To compete, innovate, and scale successfully, executives need to see beyond what is happening right now in their industry. Future answers lie in the data.
It is true that data will supply the information needed; however, aggregating thousands of data points without knowing what to look for can be like a wild goose chase. It is critical that executives in all parts of the supply chain lay the groundwork and acquire the tools necessary to analyze and strategically act upon existing financial data.
Predictive analytics ─ the process of extracting data to predict trends and behavior patterns ─ provides a wealth of information about current supply chain and market conditions, as well as areas prone to risk or prime for cost savings and cash flow optimization. To harness the full potential of predictive analytics, supply chain and procurement leaders need the dual support of a business foundation and a technology foundation.
In order to take the first step toward implementing a business plan that will accelerate growth through the use of analytics, answer these three crucial questions:
What is holding up growth?
Predictive analytics gives businesses the ability to see around corners and uncover potential opportunities as well as potential challenges. Too often, however, “enterprise inertia,” or an organization’s unwillingness to change over to emerging technologies, slows the adoption process.

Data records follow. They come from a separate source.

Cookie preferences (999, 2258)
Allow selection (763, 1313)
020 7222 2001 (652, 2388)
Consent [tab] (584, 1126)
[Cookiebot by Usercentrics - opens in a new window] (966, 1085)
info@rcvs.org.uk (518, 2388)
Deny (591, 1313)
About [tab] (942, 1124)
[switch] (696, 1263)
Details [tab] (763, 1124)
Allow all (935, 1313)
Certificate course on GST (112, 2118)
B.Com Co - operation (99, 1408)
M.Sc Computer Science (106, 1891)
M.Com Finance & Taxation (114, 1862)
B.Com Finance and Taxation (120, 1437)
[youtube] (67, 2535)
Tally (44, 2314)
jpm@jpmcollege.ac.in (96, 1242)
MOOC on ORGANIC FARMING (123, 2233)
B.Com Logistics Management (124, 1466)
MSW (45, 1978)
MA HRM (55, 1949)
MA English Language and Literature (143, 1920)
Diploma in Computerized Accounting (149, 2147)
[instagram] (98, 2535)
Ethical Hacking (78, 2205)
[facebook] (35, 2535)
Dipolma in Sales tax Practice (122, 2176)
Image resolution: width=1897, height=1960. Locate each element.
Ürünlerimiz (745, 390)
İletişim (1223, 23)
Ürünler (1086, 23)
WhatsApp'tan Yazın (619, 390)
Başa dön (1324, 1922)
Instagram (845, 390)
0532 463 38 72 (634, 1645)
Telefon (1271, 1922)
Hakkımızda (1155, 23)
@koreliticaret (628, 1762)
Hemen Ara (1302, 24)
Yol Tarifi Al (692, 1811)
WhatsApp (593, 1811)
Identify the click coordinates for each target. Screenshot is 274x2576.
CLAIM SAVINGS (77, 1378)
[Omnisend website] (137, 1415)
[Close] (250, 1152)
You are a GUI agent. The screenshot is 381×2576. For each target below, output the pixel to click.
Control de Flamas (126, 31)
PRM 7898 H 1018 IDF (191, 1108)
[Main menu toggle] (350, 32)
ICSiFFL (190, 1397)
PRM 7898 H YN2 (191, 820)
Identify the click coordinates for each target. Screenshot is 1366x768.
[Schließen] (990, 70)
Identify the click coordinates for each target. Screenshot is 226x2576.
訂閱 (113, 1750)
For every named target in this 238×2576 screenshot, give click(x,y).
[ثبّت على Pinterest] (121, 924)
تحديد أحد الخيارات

Yet, 94 percent of CEOs are unhappy with their enterprise’s innovative performance. Creativity and innovation should be the springboard to looking at predictive analytics, which requires not only a mindset shift, but a fact-based approach to business planning. Analytics provide the facts.
Additionally, knowledge acquisition about technologies and potential outcomes allows executives to make informed decisions about the best solutions that will harvest the most effective analytics. The best way to tap in to those resources is for departments to communicate across the enterprise. The Accounts Payable department, for example, is in a key position to track and report on revenue flowing into and out of the company. The B2B payment data collected through cloud-based solutions reveals an organization’s cash flow and security by tracking both invoices and purchase orders through every step of the process. Working interdepartmentally, companies can integrate tangible proof-points from the past into their future planning.
What are our goals?
Companies must have a plan in place that outlines the goals they wish to achieve, both short-term and long-term. These business goals do not have to be set in stone, but they will inform how the predictive analytics can be used in forecasting future plans. For example, a company’s data may show that the prices for raw material needed to manufacture their products are going down in the short-term. Using predictive analytics, executives can use this information to adjust their procurement decisions. Digitization and the knowledge acquired through analytics enable even the largest companies to make swift gains, if they know how to take advantage of these lower costs.
Companies must also have a proper tech infrastructure in place in order to handle the data that will be analyzed. However, technology doesn’t have to be the limiting factor in moving forward with a plan of action. The right cloud-based solution can accommodate and bolster existing technology platforms.
How do we get started?
Many companies are slow to delve into the solutions that will capture analytics because of the perceived complexity. In fact, these solutions simplify not only B2B processes but the reports that result and the management of data. The key is to start small; it doesn’t have to be a big initiative out of the gate. Take a look at the accounts payable function, for example, and evaluate how e-invoicing can provide visibility into spend and cash flow. Once you demonstrate success, you can scale from there.
Take three simple steps to get going on the road to predictive analytics:
- Experiment with smaller initiatives
- Evaluate what worked and what did not
- Scale along the solutions that were successful
Supply chain and procurement leaders who embrace predictive analytics can advance decision-making skills and gain the ability to guide, optimize, and automate decisions to meet specific business goals and redefine organizational processes in real-time. Predictive analytics can also be used for determining events or outcomes before they happen – this is critical if companies intend to stay one step ahead of the industry and the competition. Armed with the detailed, actionable insight from data, business leaders can spend more time on growing their companies and looking for new ways to innovate.